Lodger is a new series of exhibitions at Blain|Southern, conceived by the writer, independent curator, and Contributing Editor for frieze magazine, Tom Morton. Running concurrent to the exhibitions in the central space, Lodger will expand Blain|Southern’s programme into new territories, often spotlighting a younger generation of artists. Alex Dordoy’s inaugural exhibition will be followed, in late November 2017, with a solo show by the performance artist and sculptor Sophie Jung (b. 1982, Luxembourg). Details of the following exhibitions in this series will be announced shortly.
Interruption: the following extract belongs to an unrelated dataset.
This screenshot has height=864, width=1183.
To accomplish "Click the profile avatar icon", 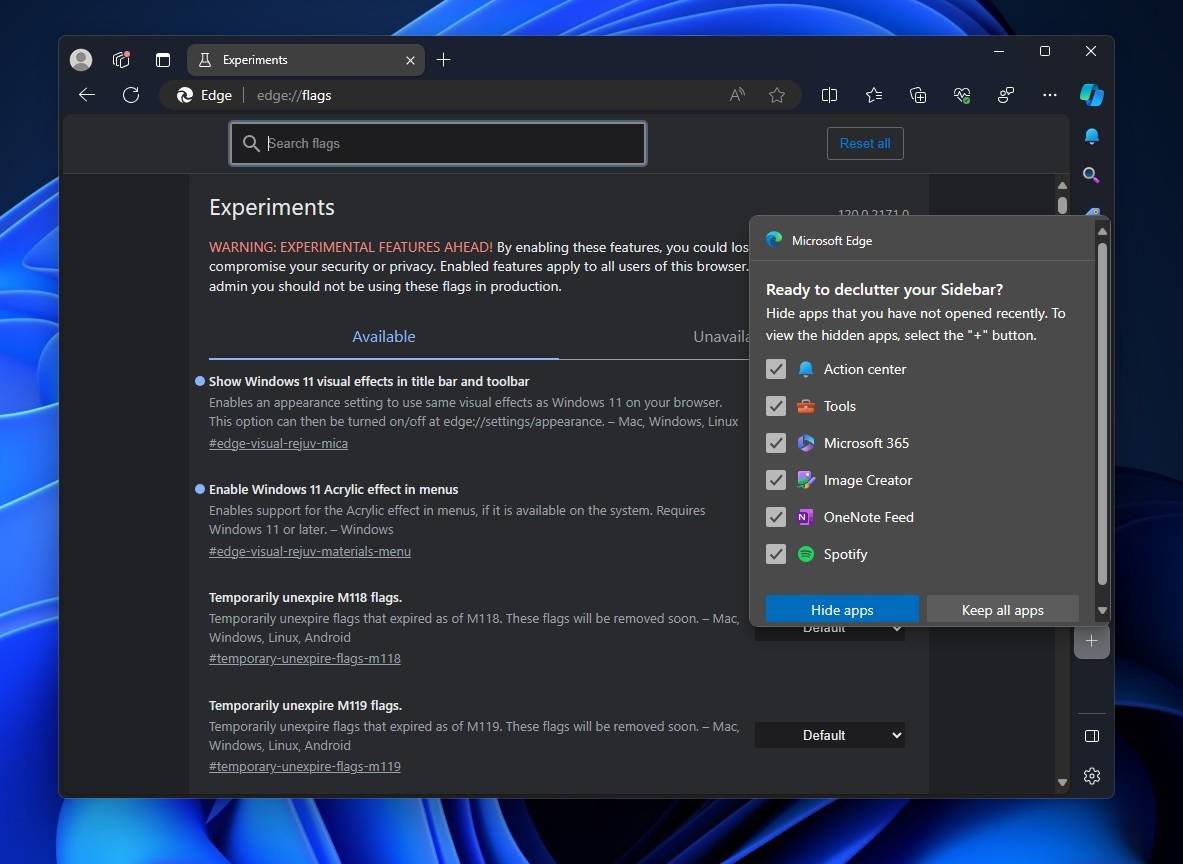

Tom Morton’s exhibitions include Äppärät at the Ballroom Marfa, Texas (2015), British British Polish Polish at the CSW Ujazdowski Castle, Warsaw (2013) the touring surveyBritish Art Show 7: In the Days of the Comet (2010/11, with Lisa Le Feuvre), and How to Endure at the 1st Athens Biennale (2007). He has worked as a curator at Cubitt Gallery, London and the Hayward Gallery, London, and his writing has appeared in numerous exhibition catalogues and anthologies.